It's wedding season again, and couples all over the U.S. will recite that inane quote from Ruth 1:16-17:
And Ruth said, Entreat me not to leave thee, or to return from following after thee: for wither thou goest, I will go; and where thou lodgest, I will lodge: thy people shall be my people, and thy God my God. (17) Where thou diest, will I die, and there will I be buried: the LORD do so to me, and more also, if aught but death part thee and me.
Ruth said this to her mother-in-law, another woman, not to her husband. After the death of both women's husbands, Ruth declares her intention to stay with her mother-in-law, Naomi, rather than be left behind when Naomi remarries. What other choice did Ruth have? Prostitution? Panhandling?
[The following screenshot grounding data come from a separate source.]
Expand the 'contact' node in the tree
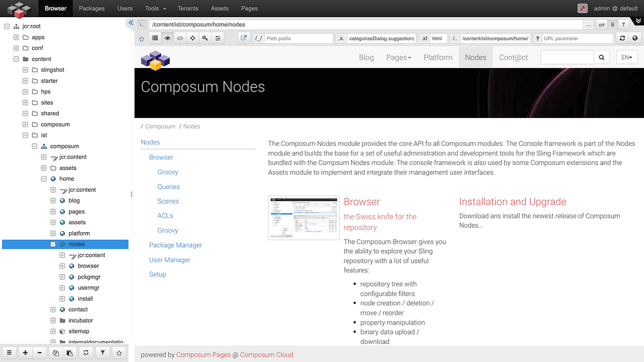 coord(53,309)
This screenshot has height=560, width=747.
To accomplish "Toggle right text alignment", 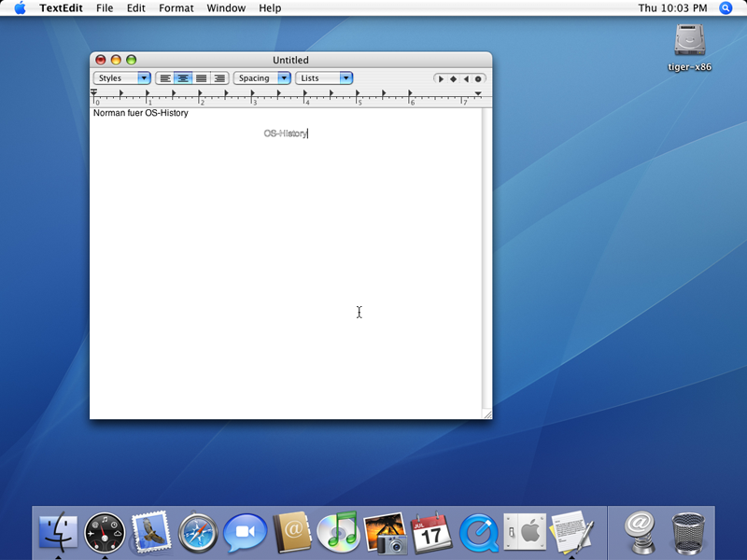I will 219,78.
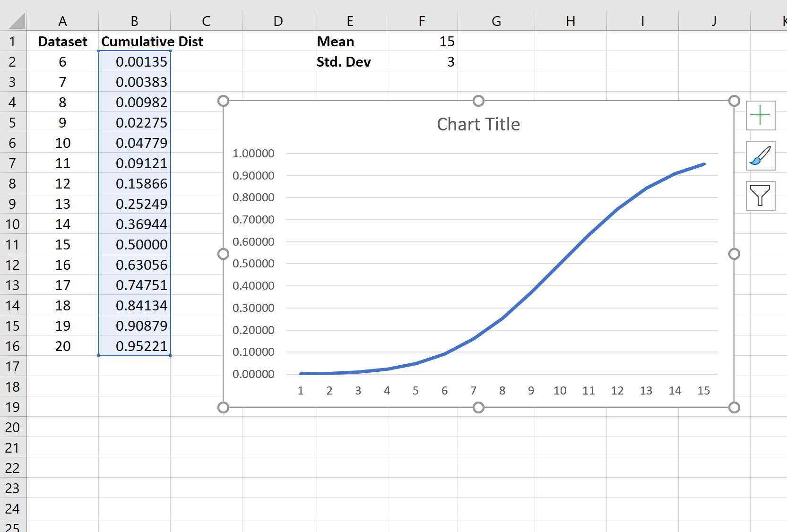Viewport: 787px width, 532px height.
Task: Click the 1.00000 vertical axis label
Action: (x=253, y=154)
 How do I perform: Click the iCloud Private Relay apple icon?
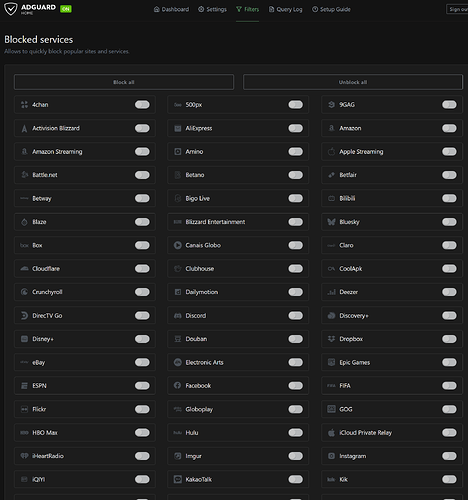click(x=331, y=432)
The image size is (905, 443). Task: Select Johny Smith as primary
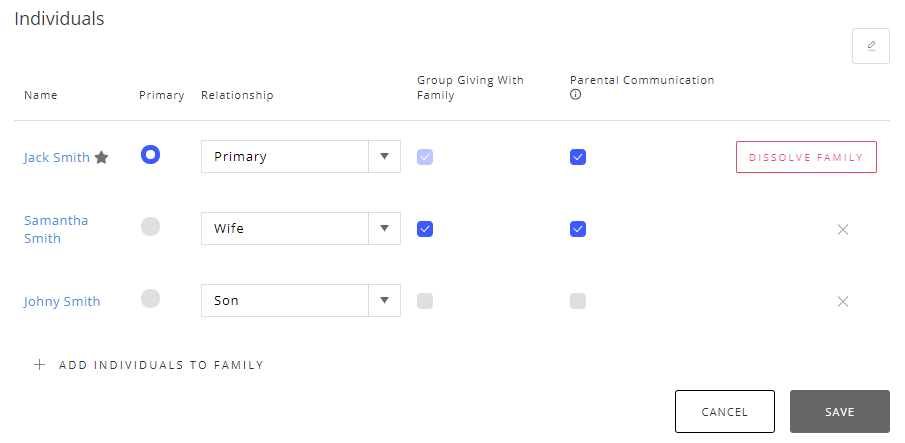150,299
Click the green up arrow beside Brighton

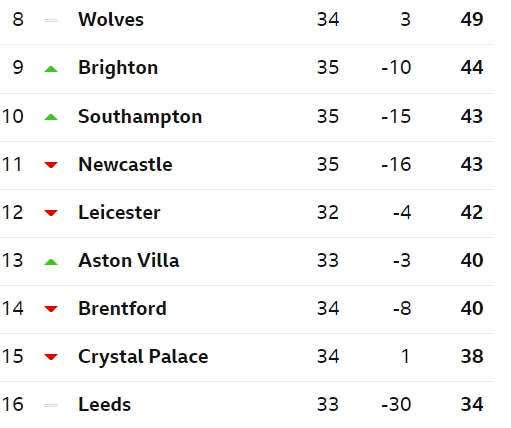[x=51, y=69]
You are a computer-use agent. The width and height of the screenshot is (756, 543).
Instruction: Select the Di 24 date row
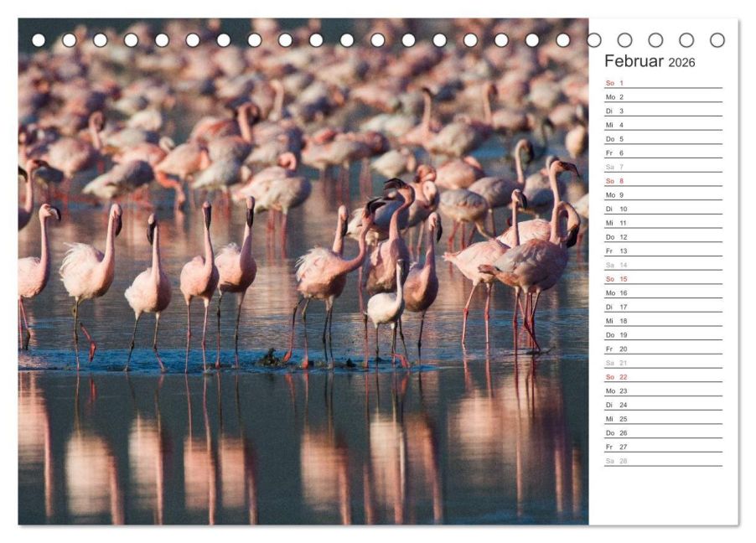point(664,405)
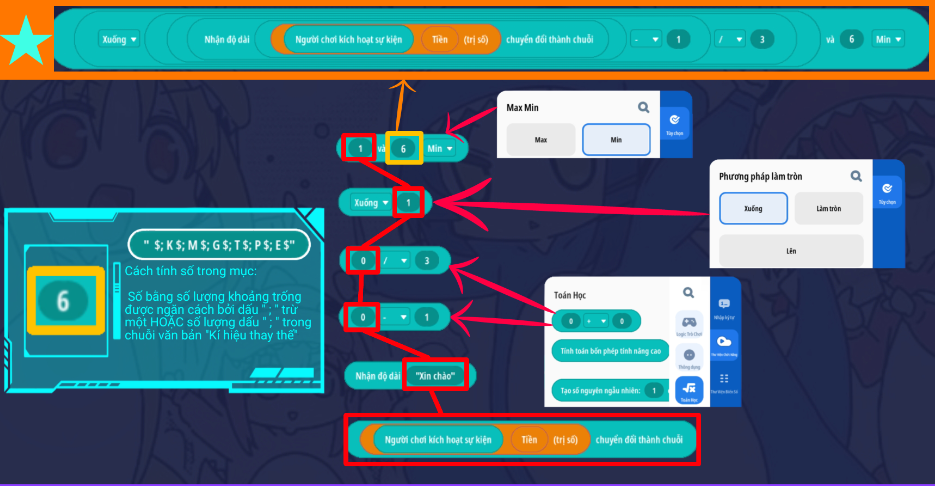
Task: Click the "Xin chào" text input field
Action: 435,376
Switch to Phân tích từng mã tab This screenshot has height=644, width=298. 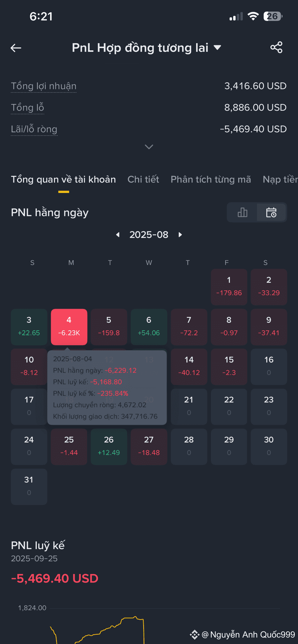211,179
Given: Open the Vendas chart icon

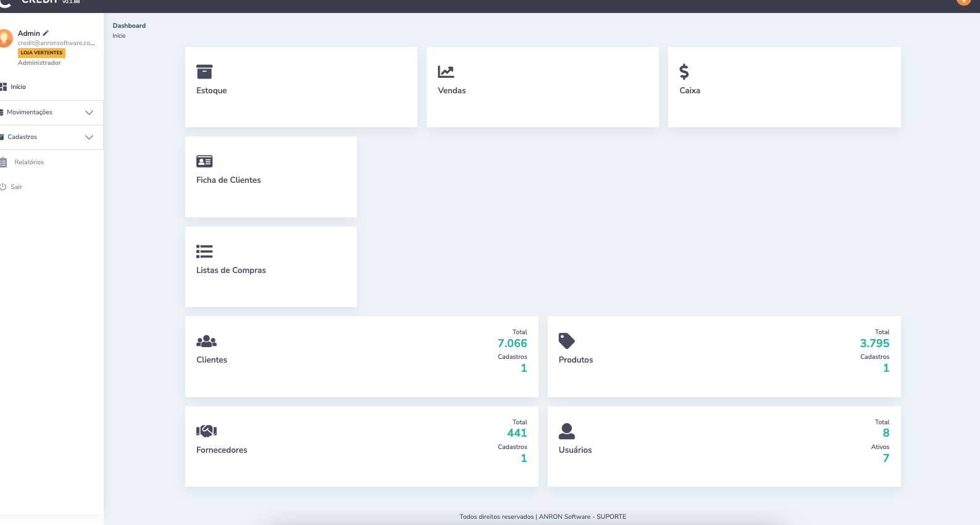Looking at the screenshot, I should [x=446, y=72].
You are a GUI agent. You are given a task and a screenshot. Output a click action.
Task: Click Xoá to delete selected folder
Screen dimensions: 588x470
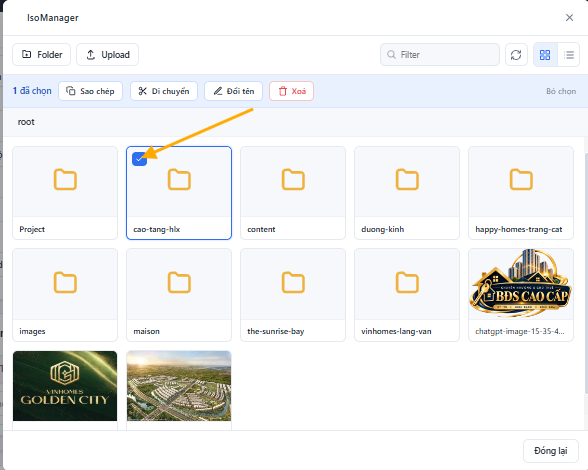[x=291, y=91]
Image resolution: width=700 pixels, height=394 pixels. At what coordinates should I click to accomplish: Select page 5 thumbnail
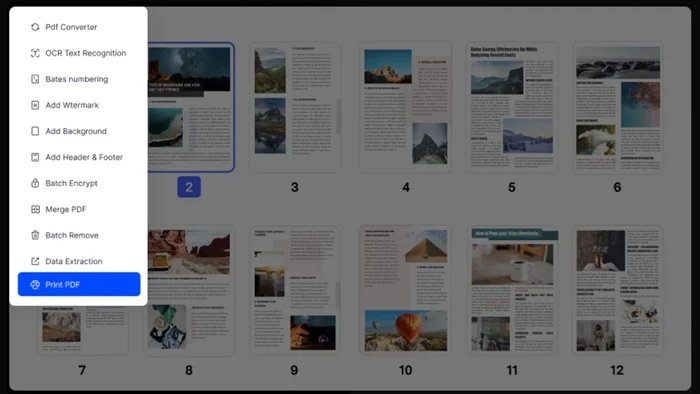[512, 107]
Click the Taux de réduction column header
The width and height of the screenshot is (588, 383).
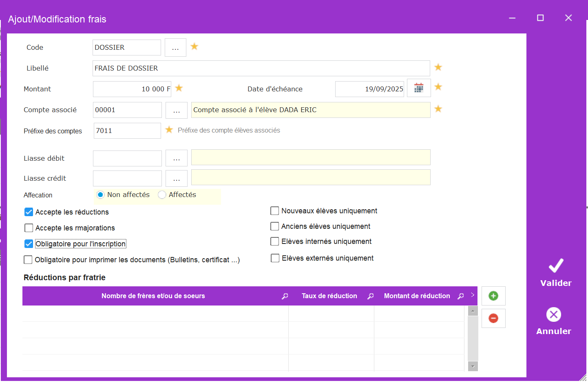click(329, 296)
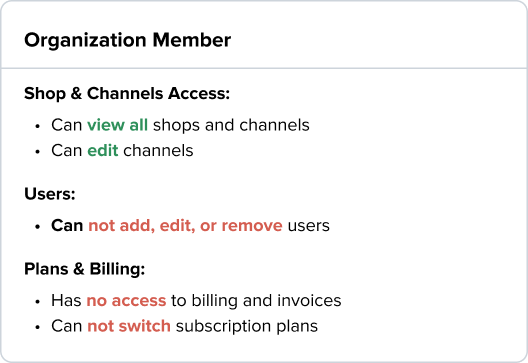Select the Users heading
Image resolution: width=528 pixels, height=363 pixels.
tap(50, 194)
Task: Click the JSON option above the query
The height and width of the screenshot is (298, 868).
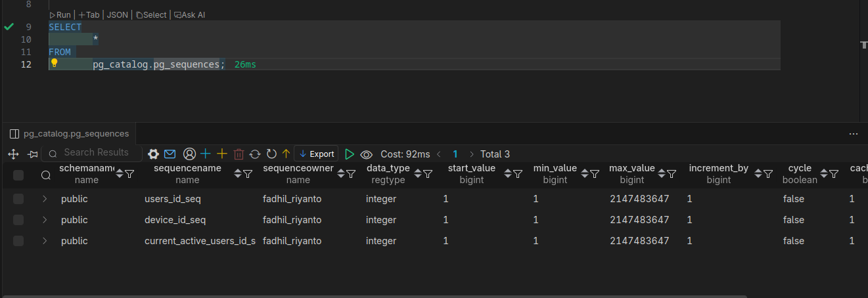Action: [118, 14]
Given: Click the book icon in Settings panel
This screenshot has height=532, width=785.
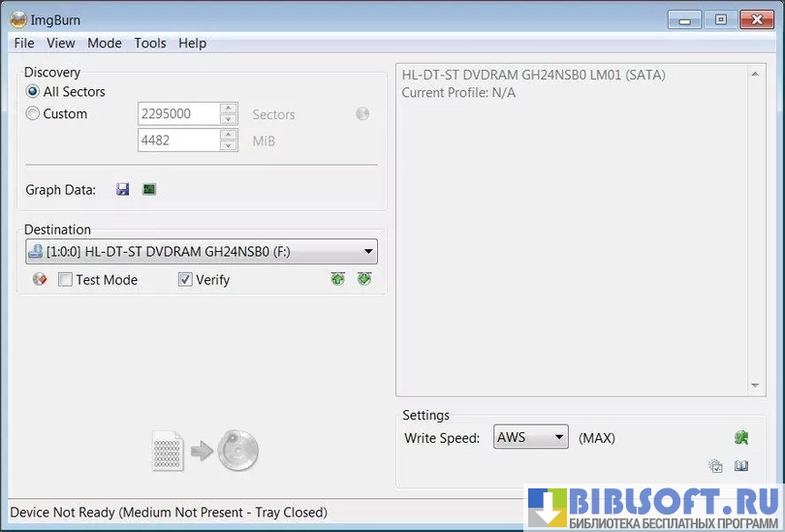Looking at the screenshot, I should tap(741, 466).
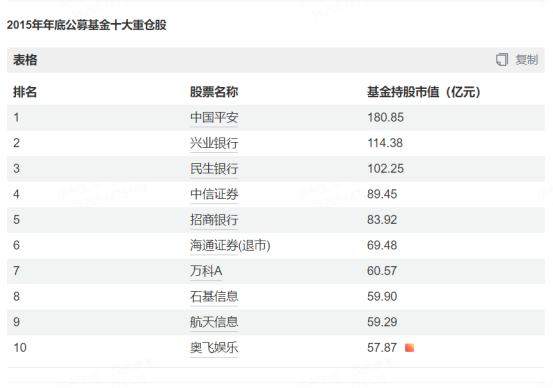Screen dimensions: 553x388
Task: Click the 复制 button label
Action: (527, 60)
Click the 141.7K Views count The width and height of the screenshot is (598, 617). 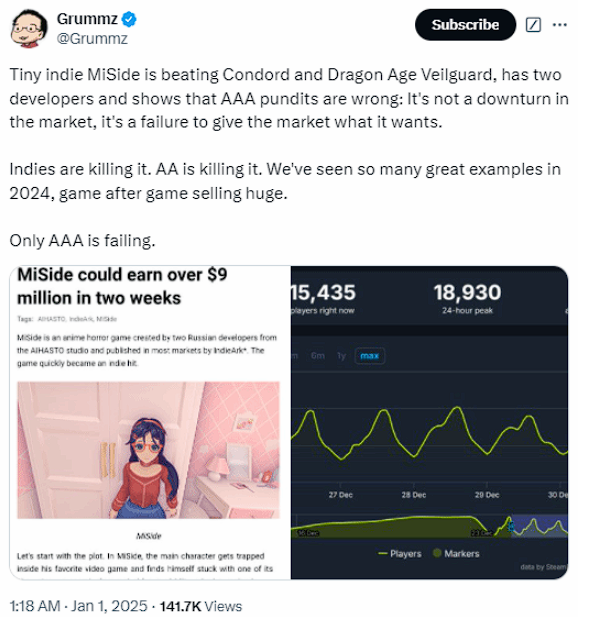[x=201, y=606]
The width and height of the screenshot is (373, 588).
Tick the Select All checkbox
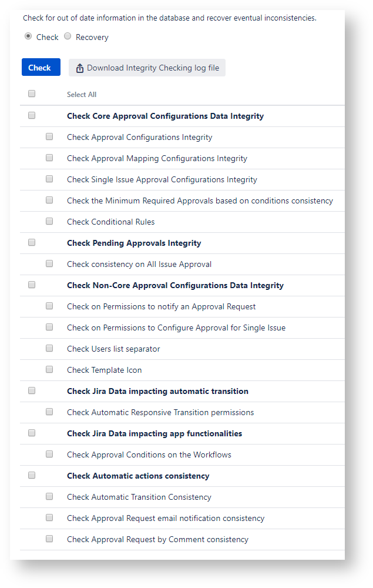coord(32,93)
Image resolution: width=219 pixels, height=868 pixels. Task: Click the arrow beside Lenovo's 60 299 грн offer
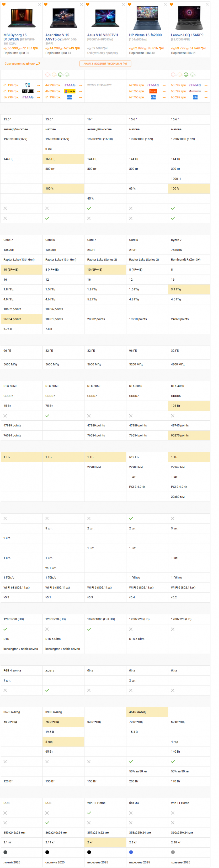pos(206,97)
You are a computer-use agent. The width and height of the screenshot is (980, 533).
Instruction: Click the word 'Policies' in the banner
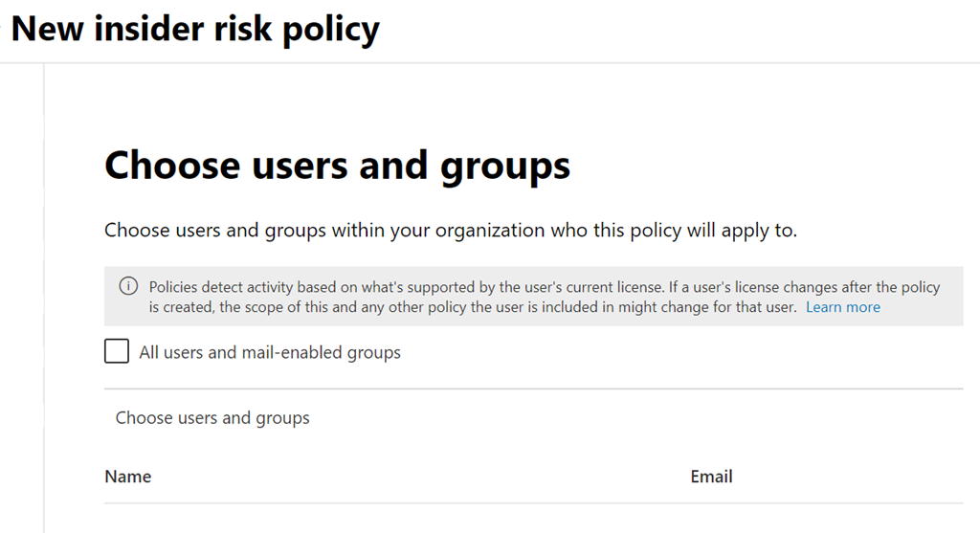pos(174,287)
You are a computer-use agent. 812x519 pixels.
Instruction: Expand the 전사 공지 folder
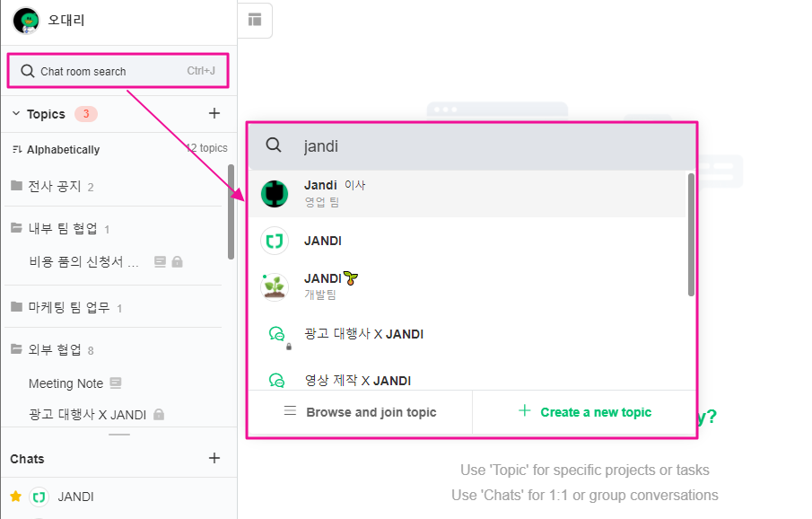click(54, 186)
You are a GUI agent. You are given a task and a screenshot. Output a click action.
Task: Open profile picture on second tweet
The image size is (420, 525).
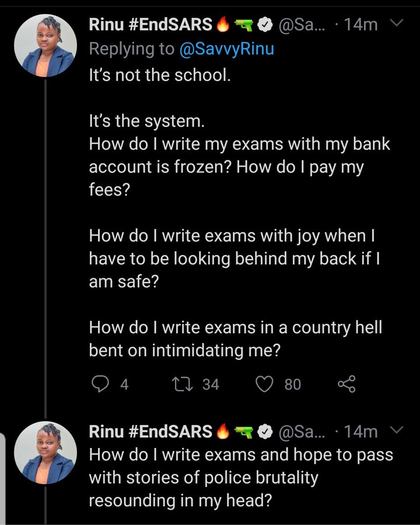(46, 453)
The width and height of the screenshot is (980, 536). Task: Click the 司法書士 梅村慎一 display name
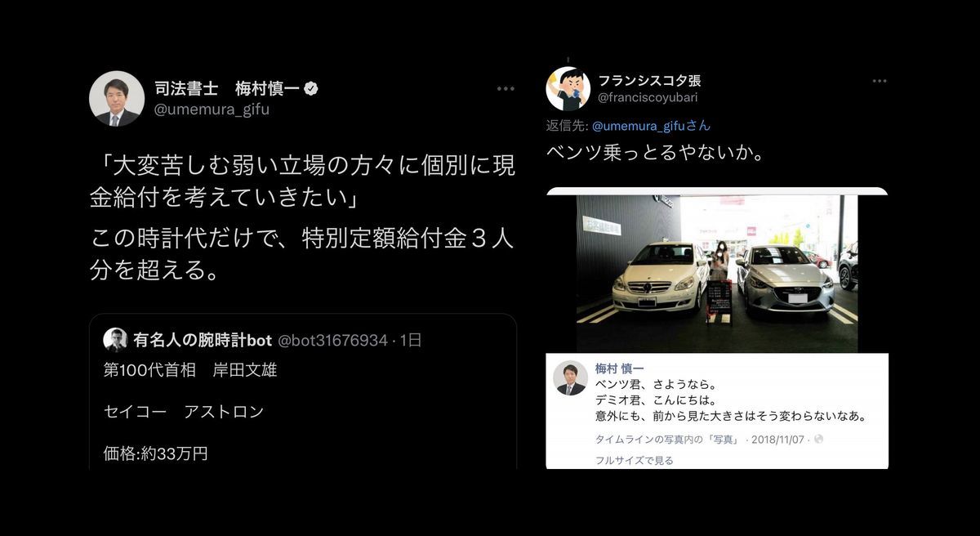point(227,88)
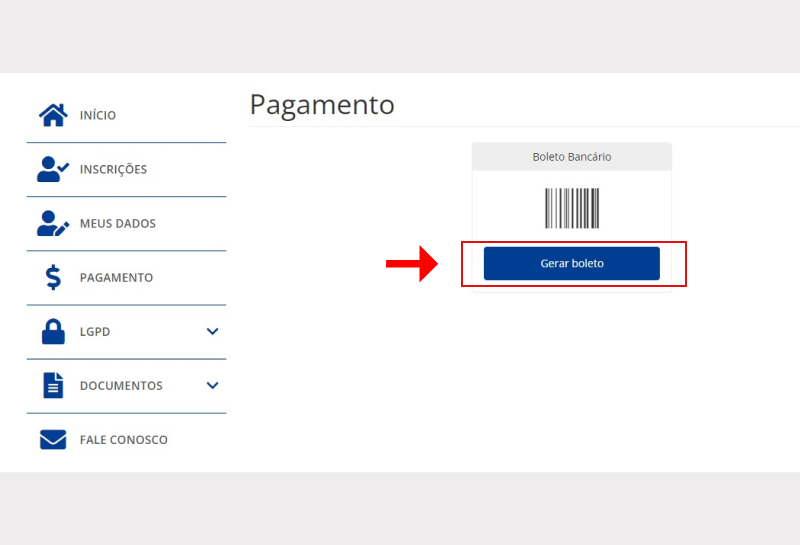Screen dimensions: 800x545
Task: Click the user-edit Meus Dados icon
Action: point(52,223)
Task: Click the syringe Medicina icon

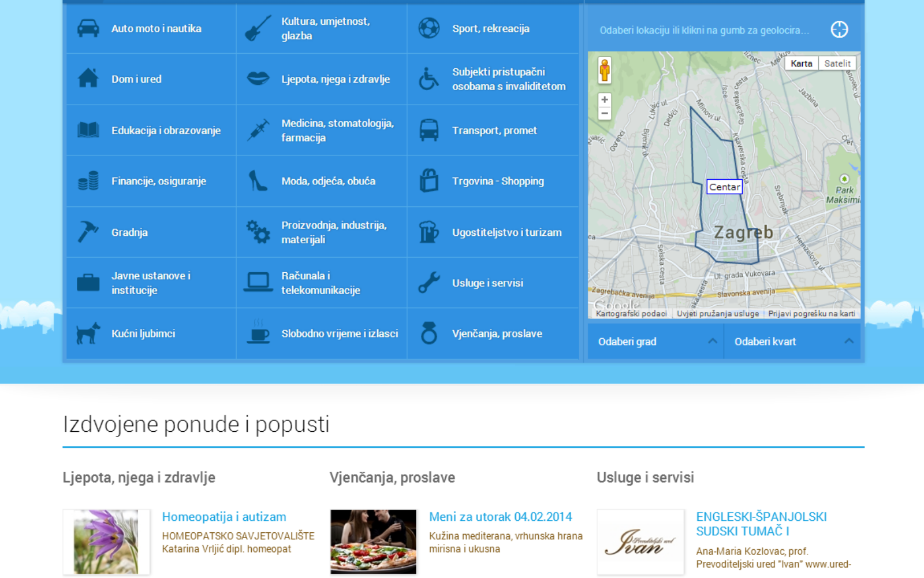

In the end Ruth marries one of Naomi's relatives, has kids, and YIPPEE! God's plan is restored.
Family loyalty is supposedly mandated by the Commandment "Thou Shalt Obey they Mother and Father." There is no corollary commandment to parents to care for their children. Perhaps the Old Guy in the Sky assumed that even the most evil of parents would do this without being commanded to do it. The "moral" of this story is that once you've been given away to your husband's family, you belong to them forever. If you're going to use this at a wedding, it should probably be said by the bride while facing her future husband's family. It has nothing to do with a promise to him.
This of course derives from the comandment to honor thy father & mother. Naomi has become Ruth's mother by virtue of marriage. She gets married off to someone else in the family, which may have been due more to pity or obligation than to any love-matching. Again, nothing to do with modern marriage practices.
Ruth wasn't expressing loyalty or even love. She was expressing her obedience to an archaic notion that women are possessions. She was essential declaring that she was indeed Naomi's baggage and putting a tag on herself.